Saturday, July 27, 2013

Rewriting Django Admin in Backbone

Preamble:

This is an internal guide I wrote for Coursera about our site admin app, which is a Backbone "port" of Django admin. I've snapshotted it here in case it's interesting to other folks that are using Django admin and going down the same route, or just generally thinking about making an admin interface in Backbone.

A Bit of History

When Coursera first began advertising courses on www.coursera.org, the process to add a new course was quite manual: our Course Ops team would work with the university admins to draft up HTML describing the course, engineers would paste that HTML into the DB, and make edits to it as requested. Or, that's how the lore goes.

Here's how that data might look on the site:

As you can imagine, that process doesn't scale: it took unnecessary engineering honors to make incremental edits to the course descriptions, and it did not please university admins to have to wait on such a slow cycle. Ideally, they could log in, edit the description, and see the changes live, within a matter of minutes.

So we set about making an admin interface for the data. Since www.coursera.org runs off a Python/Django/MySQL backend, we first went down the expected route: Django Admin, an app that's built into Django for easy editing of database tables, complete with different permission levels, edit logs, and an extensibility mechanism.

#####

> **INSTRUCTIONS**
A) According to the blog post, what backend does www.coursera.org run on?
B) Repeat the part of the blog post that opens with the words containing "When Coursera first" and closes with "matter of minutes.".
The data that comes next has no connection to the blog post.

> **DATA BLOCK**

#####

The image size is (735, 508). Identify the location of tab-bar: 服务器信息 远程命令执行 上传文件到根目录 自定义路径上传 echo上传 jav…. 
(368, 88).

#####

> **ANSWERS TO EACH TASK**
A) A Python/Django/MySQL backend.

B)
When Coursera first began advertising courses on www.coursera.org, the process to add a new course was quite manual: our Course Ops team would work with the university admins to draft up HTML describing the course, engineers would paste that HTML into the DB, and make edits to it as requested. Or, that's how the lore goes.

Here's how that data might look on the site:

As you can imagine, that process doesn't scale: it took unnecessary engineering honors to make incremental edits to the course descriptions, and it did not please university admins to have to wait on such a slow cycle. Ideally, they could log in, edit the description, and see the changes live, within a matter of minutes.